2. Procedure en inspraak
De conceptregeling is aan een aantal betrokken organisaties voorgelegd. Ook is het
concept voorgelegd aan het Overlegplatform Bouwregelgeving. De regeling is naar aanleiding
van de ontvangen reacties vereenvoudigd.
3. Code interbestuurlijke verhoudingen
De Vereniging van Nederlandse Gemeenten heeft aangegeven ten aanzien van het ontwerp
van dit besluit geen gebruik te willen maken van een formele adviesbevoegdheid als
bedoeld in de Code interbestuurlijke verhoudingen.
4. Notificatie
De ontwerpregeling is op 28 januari 2013 gemeld aan de Commissie van de Europese Gemeenschappen
(notificatienummer 2013/ 0053/NL) ter voldoening aan artikel 8, eerste lid, van Richtlijn
98/34/EG van het Europees Parlement en de Raad van de Europese Unie van 22 juni 1998
betreffende een informatieprocedure op het gebied van normen en technische voorschriften
en regels betreffende de diensten van de informatiemaatschappij (PbEG L 204), zoals
gewijzigd bij Richtlijn 98/48/EG van 20 juli 1998 (PbEG L 217). Artikel I van deze
regeling bevat mogelijk technische voorschriften in de zin van deze richtlijn (notificatierichtlijn).
Deze bepalingen zijn verenigbaar met het vrije verkeer van goederen; zij zijn evenredig
en waar nodig voorzien van een gelijkwaardigheidsbepaling met het oog op de wederzijdse
erkenning (zie artikel 1.3 van het Bouwbesluit 2012).
Er zijn geen opmerkingen van de Commissie ontvangen.
Melding aan het Secretariaat van de Wereldhandelsorganisatie ingevolge artikel 2,
negende lid, van de op 15 april 1994 te Marrakech tot stand gekomen Overeenkomst inzake
technische handelsbelemmeringen (Trb. 1994, 235) heeft niet plaatsgevonden, nu in casu geen sprake is van significante gevolgen voor
de handel.
5. Regeldruk
Algemeen
Deze regeling leidt niet tot een wijziging van de regeldruk. De voorschriften zijn
met name een uitwerking van de artikelen 5.6, derde lid, en 6.55 van het Bouwbesluit
2012.
Administratieve lasten
Deze wijziging van de Regeling Bouwbesluit 2012 en van de Regeling omgevingsrecht
leidt tot eenmalige administratieve lasten voor die bedrijven en overheden die kennis
moeten nemen van de inhoud van deze regeling. Het gaat om circa 600 partijen, te weten
gemeenten, grote adviesbureaus, installateurs en aannemers.

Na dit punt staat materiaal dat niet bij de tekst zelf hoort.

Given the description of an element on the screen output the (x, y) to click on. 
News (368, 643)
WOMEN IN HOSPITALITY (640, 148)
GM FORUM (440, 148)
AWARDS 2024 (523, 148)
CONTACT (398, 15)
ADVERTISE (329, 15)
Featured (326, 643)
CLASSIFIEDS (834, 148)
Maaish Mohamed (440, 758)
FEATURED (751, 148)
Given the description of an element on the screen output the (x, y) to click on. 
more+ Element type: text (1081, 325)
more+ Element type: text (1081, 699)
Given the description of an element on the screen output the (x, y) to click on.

Deze partijen zullen gemiddeld
eenmaal een uur besteden ter waarde van gemiddeld € 50. De totale lasten bedragen
hiermee circa € 30.000. De vraag of er voldoende aandacht is besteed aan alternatieven
die mogelijk minder lasten met zich meebrengen is hier niet relevant. Het gaat in
deze wijzigingsregeling met name om uitwerking van voorschriften in het Bouwbesluit.
De administratieve lasten van de desbetreffende wijziging van het Bouwbesluit 2012
zijn reeds in beeld gebracht in de nota van toelichting bij dat besluit.
Bestuurlijke lasten
Deze wijzigingsregeling leidt, omdat het alleen gaat om uitwerking van de artikelen
5.6, derde lid, en 6.55 van het Bouwbesluit 2012, niet tot bestuurlijke lasten. De
bestuurlijke lasten van de desbetreffende wijziging van het Bouwbesluit 2012 zijn
reeds in beeld gebracht in de nota van toelichting bij dat besluit.
6. Milieu- en bedrijfseffecten
Omdat het alleen gaat om uitwerking van voorschriften uit het Bouwbesluit 2012 is
geen onderzoek gedaan naar de milieu- en bedrijfseffecten van deze regeling.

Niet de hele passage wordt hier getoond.